Damariotimes. Ludruk
di Malang mengalami berbagai problematika, utamanya diinternal perkumpulan
ludruk. Kondisi ini mulai menurun dan terus menumpuk problematika internal ini
sekitar tahun 1980-an. Masuk tahun 1990-an mulai melemah. Banyak perkumpulan
yang mengalami krisis pemain, bahkan para ‘juragan’ ludruk juga mengalami
kondisi yang tidak menentu. Para pemain lama tidak mempunyai alternatif dan
pilihan yang membuat motivasi mereka meningkat. Ada beberapa pemain yang
menyerah dengan kondisi mereka ‘apa adanya.’
Beberapa
pemain ludruk hanya mengharapkan ada yang mau mengundang dalam acara apapun. Disatu
sisi para pengelola ludruk juga mengalami tarik ulur dengan para penanggap
ludruk. Karena mereka mengharapkan penanggap mau menampilkan ludruk yang full
dekor. Karena dekor panggung itu merupakan investasi yang mengharapkan
dapat kembali modal.
Biaya
penyelenggaraan ludruk kurang lebih 50% untuk peralatan dan transportasi.

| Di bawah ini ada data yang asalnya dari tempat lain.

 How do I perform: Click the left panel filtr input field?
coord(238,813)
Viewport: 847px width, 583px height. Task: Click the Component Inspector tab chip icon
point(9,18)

Sementara pemain hanya menerima kurang lebih 30% yang harus dibagi dengan lebih
kurang 40 orang pemain. Hal ini yang menjadi probelematika besar ludruk di
Malang. Selain dari pada itu juga sejumlah problematika, khususnya peremajaan
ludruk yang tidak kian tumbuh. Hal ini mungkin juga terkait dengan kondisi dan
situasi minat penanggap yang tidak kunjung membaik.
Pada tahun
2018 semua orang yang memiliki hajatan sudah tidak ada yang berminat untuk
menanggap ludruk. Karena biayanya tinggi.
Wacana di atas
merupakan perbincangan antara dua tokoh legendrasi Ludruk Malang, yaitu Cak
Totok Suprapto dan Cak Jamil. Mereka sempat memandang pesimis perkembangan
ludruk di Malang, terus bagaimana yang lain ikut mendiskusikan. Tentunya ada
pemikiran yang lebih menarik untuk merivitalisasi ludruk.
Reporter : R. Hidajat
Editor
: Muhammad ‘Afaf Hasyimy
Posting Komentar untuk "Problematika Ludruk di Malang"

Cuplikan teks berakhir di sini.